- Directions for this task -
Continue the Friday gratitude blog post below from its last line.

-- Begin Excerpted passage --

Alright, I'm just squeezing in under the wire on this one! It's technically still Friday where I live, so we can so this!
I'm thankful for: So very much right now. I was sent an e-mail that had a video of kids that had to go down a rickety zip line to go to school every day. Go HERE to see the video, I don't know how to put video on my blog, sorry! But after seeing that, I feel so very blessed to live the life of true monetary luxury that I do. I may not have a lot compared to most Americans, but I am incredibly wealthy compared to millions of people in the world.
Listening to: Nothing. And it's beautiful.
Looking forward to: This weekend is going to be great! Filled with Christmas lights and experiences, I cannot wait to see the expressions on my children's faces when they see everything there is to see this weekend. Childhood rocks.
I am needing or wanting: A day free of pee. That's about it!

-- End Excerpted passage --
-- Begin Data section --

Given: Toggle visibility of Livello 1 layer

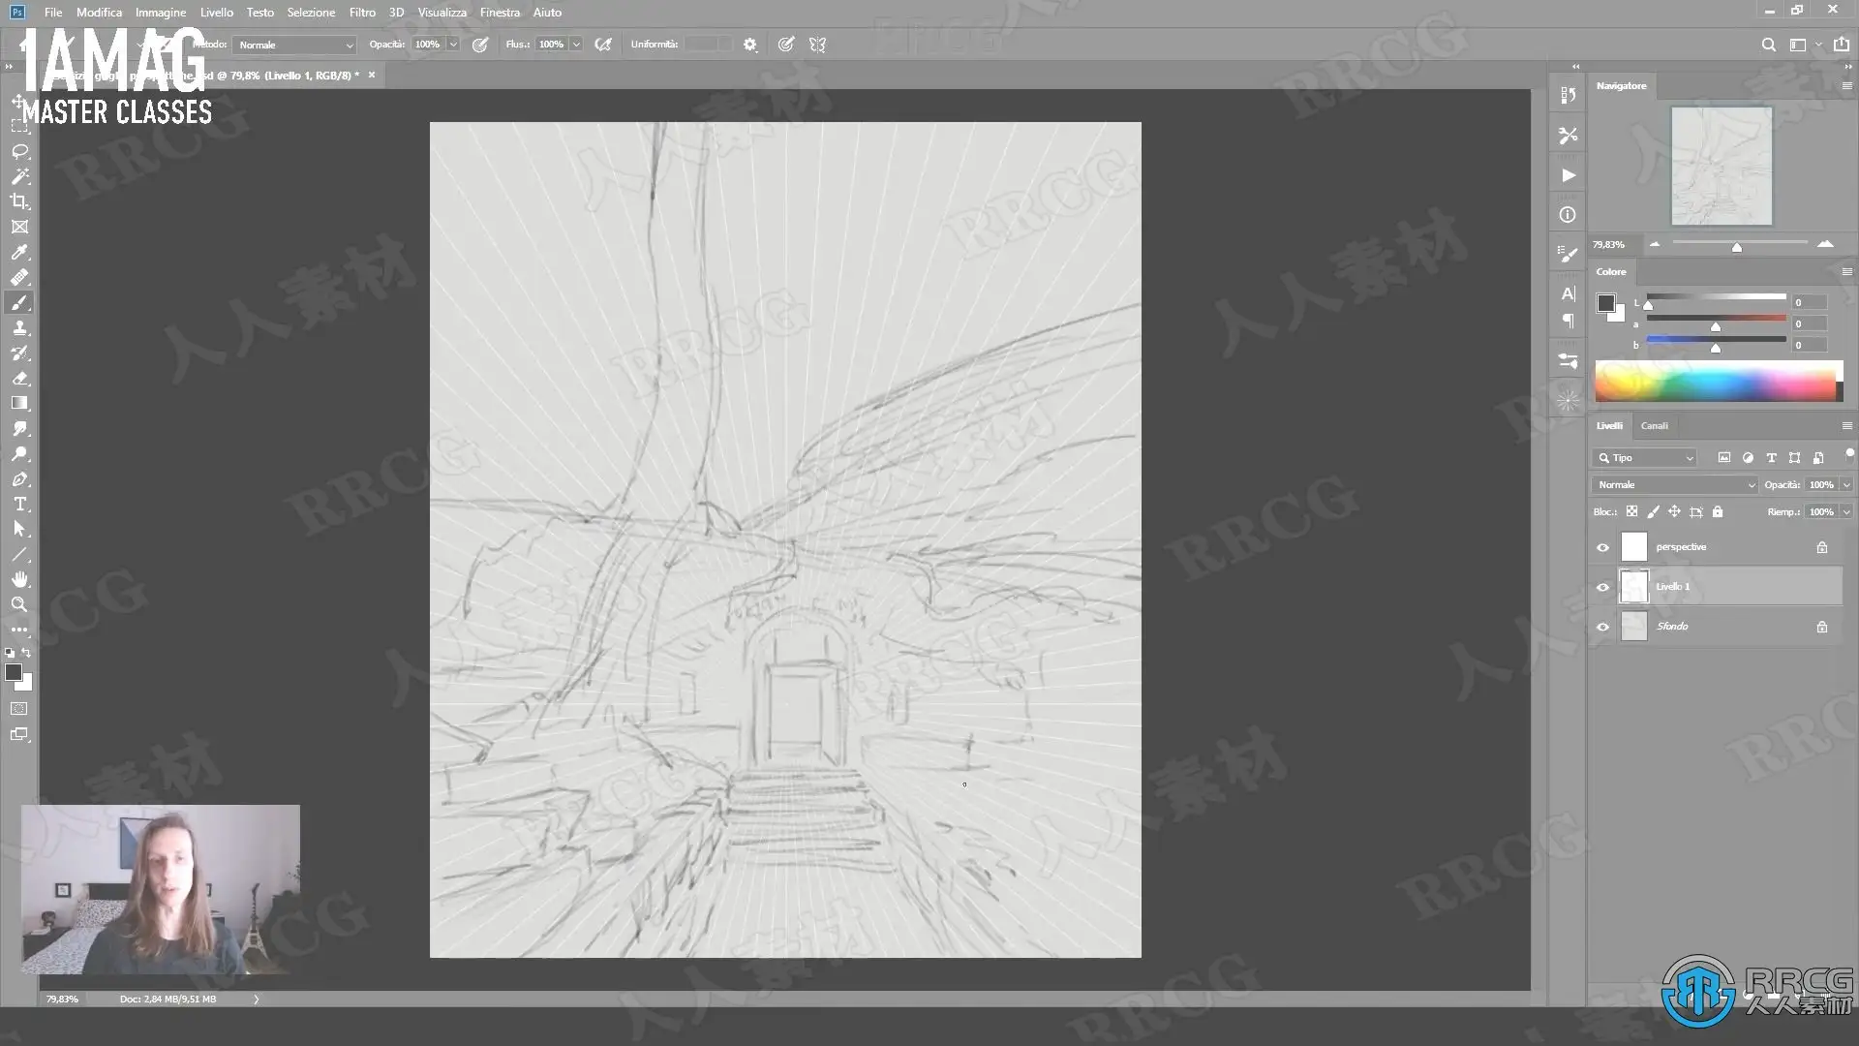Looking at the screenshot, I should coord(1602,587).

-- End Data section --

- Exercise output -
Missing: Well, after Ben's admission to the location of his Secret Stash that is guarded by a monster, I am still missing my tennis shoe. Oh, and I somehow lost a box of baby clothes that had all the cutest stuff in it, it had the twins' matching and co-ordinating outfits and I loved them. Poor Drew is missing out on a lot of adorable clothes, and I'm afraid I am going to have to buy him some, which is pretty ridiculous, if you ask me.
Quote of the Week: OK, I'm probably not supposed to blog this. However, my hubby says that sometimes, it's easier to ask forgiveness than permission, so I'm going with that. Now, remember as you are reading this that we joke around a lot. We truly have fun with each other, so don't take this event the wrong way, OK?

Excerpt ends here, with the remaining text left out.